その『気配察知』にさっきの存在は全く引っ掛からなかったのだ。
──それになんだか胸の奥で蟠るモノを感じる。
鞄に着けた、小さくなった『魔剣』が、唯一あの世界から持って帰ってきたその剣がチリン、と小さく鳴った。
そしてその蟠りの正体を僕はすぐに知ることとなる。
僕だけではない。
あの場にいた者も、その場にいなかった者も。
同じくあの世界から帰ってきた者たちは思い出すことになった。
「えー、転校してきました」
その姿を見た時、心に空いていた虚にピースがはまるように感じた。
それは僕らが失ってしまったもので、そして戻らないものであったはずだ。
でも、目の前に確かにあるのだ。
少女のような装いで、純白の髪を腰まで伸ばして、
「『レイ』って言います。みんな、今日からよろしくね!」
失ってしまったはずの大切な名を、僕は叫んだ。
この後、彼は僕らのことを覚えていなかったり、僕らを思い出してもらうためにみんなで頑張ったりするのだけど、その話はまた機会があればしようと思う。

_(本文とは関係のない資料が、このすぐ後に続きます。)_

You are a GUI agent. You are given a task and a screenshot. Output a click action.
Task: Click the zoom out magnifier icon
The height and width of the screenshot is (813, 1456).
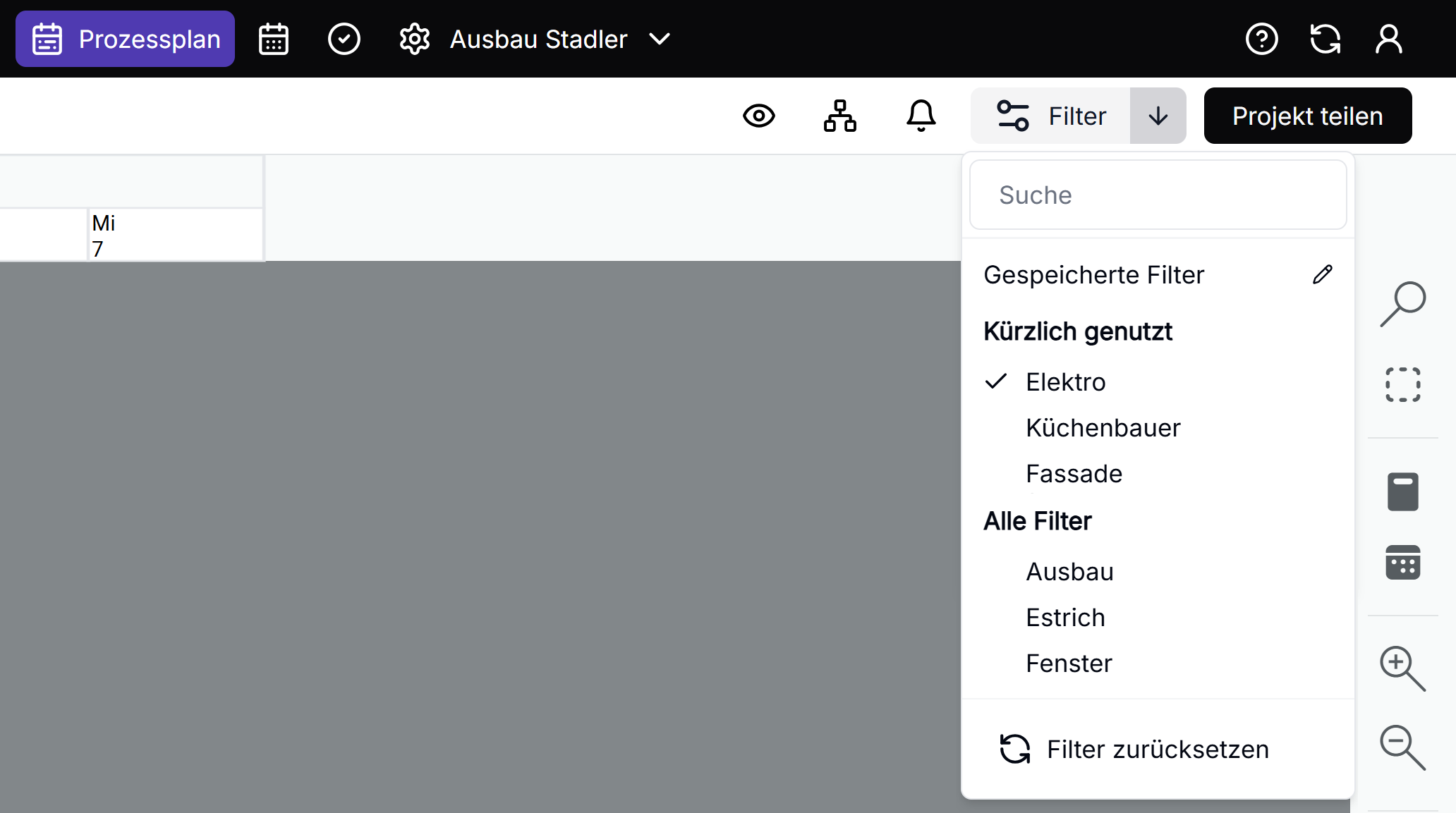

これにて、【『ハズレ』と言われた生産職でも戦いたい!!】を完結させていただきます。
読者の皆様には長らくお世話になりました。
色々ありましたが完結させることができて良かったです。
気が向いたら後日談も少し書くかもしれませんが、ズルズル行くよりスパッと終わるのも良いかな、と。
──そんな感傷に浸っている間に、新作を始めました!
イロアイの魔王〜魔王認定された男子高校生はアイの罪歌で世界を染める〜
https://ncode.syosetu.com/n2413gg/
前からちょいちょい言っていましたが、『ハズレ』のふたつは練習用の題材だったのです!(な、なんだってー!(棒))
書きたいから書く!それだけです!
下の方にURLがあるのでそこからどうぞ!
ではでは皆様、他の作品でお会いしましょう!
さらばっ!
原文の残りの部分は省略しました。